Application in Technology and AI
First-principles thinking is particularly powerful in periods of technological transition:
- In computing, first principles were invoked by Carver Mead and Lynn Conway, who reimagined the semiconductor industry in the 1970s by establishing the foundational laws for microchip design, known as Mead-Conway methodology. This approach was cited by Huang as influential for predicting the physical limitations of transistor miniaturisation and motivating Nvidia’s focus on accelerated computing.
- Clayton Christensen, cited by Huang as an influence, introduced the idea of disruptive innovation, arguing that market leaders must question incumbent logic and anticipate non-linear shifts in technology. His books on disruption and innovation strategy have shaped how leaders approach structural shifts and avoid the “innovator’s dilemma”.
- The leap from von Neumann architectures to parallel, heterogenous, and ultimately AI-accelerated computing frameworks — as pioneered by Nvidia’s CUDA platform and deep learning libraries — was possible because leaders at Nvidia systematically revisited underlying assumptions about how computation should be structured for new workloads, rather than simply iterating on the status quo.

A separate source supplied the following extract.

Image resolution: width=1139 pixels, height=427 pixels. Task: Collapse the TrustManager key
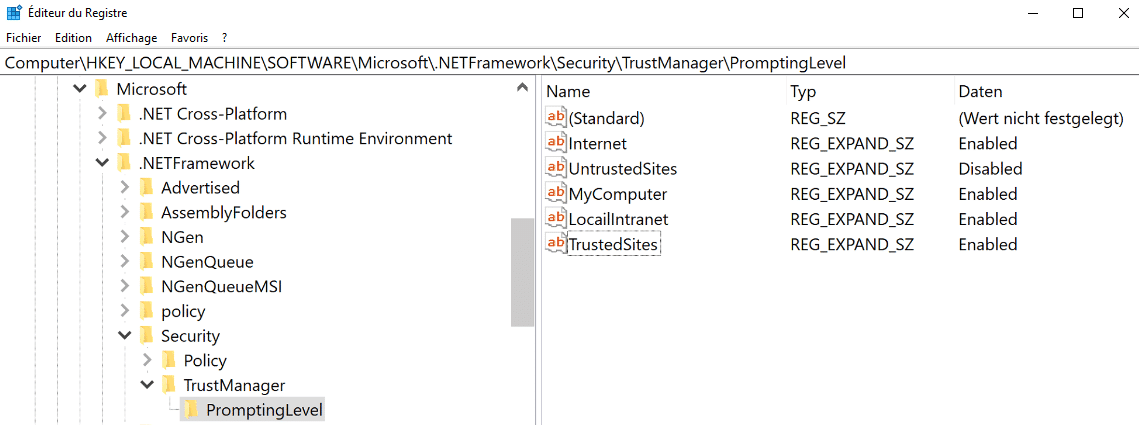(147, 385)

- The AI revolution itself was catalysed by the “deep learning” paradigm, championed by Geoffrey Hinton, Yann LeCun, and Andrew Ng. Each demonstrated that previous architectures, which had reached plateaus, could be superseded by entirely new approaches, provided there was willingness to reinterpret the problem from mathematical and computational fundamentals.
Backstory of the Leading Theorists
The ecosystem that enabled Nvidia’s transformation is shaped by a series of foundational theorists:
- Mead and Conway: Their 1979 textbook and methodologies codified the “first-principles” approach in chip design, allowing for the explosive growth of Silicon Valley’s fabless innovation model.
- Gordon Moore: Moore’s Law, while originally an empirical observation, inspired decades of innovation, but its eventual slow-down prompted leaders such as Huang to look for new “first principles” to govern progress, beyond mere transistor scaling.
- Clayton Christensen: His disruption theory is foundational in understanding why entire industries fail to see the next shift — and how those who challenge orthodoxy from first principles are able to “see around corners”.
- Geoffrey Hinton, Yann LeCun, Andrew Ng: These pioneers directly enabled the deep learning revolution by returning to first principles on how learning — both human and artificial — could function at scale. Their work with neural networks, widely doubted after earlier “AI winters”, was vindicated with landmark results like AlexNet (2012), enabled by Nvidia GPUs.
Implications
Jensen Huang’s quote is neither idle philosophy nor abstract advice — it is a methodology proven repeatedly by his own journey and by the history of technology. It is a call to scrutinise assumptions, break complex structures to their most elemental truths, and reconstruct strategy consciously from the bedrock of what is not likely to change, but also to ask: on what foundation do these principles rest, and how will these foundations themselves evolve.
Organisations and individuals who internalise this approach are equipped not only to compete in current markets, but to invent new ones — to anticipate and shape the next paradigm, rather than reacting to it.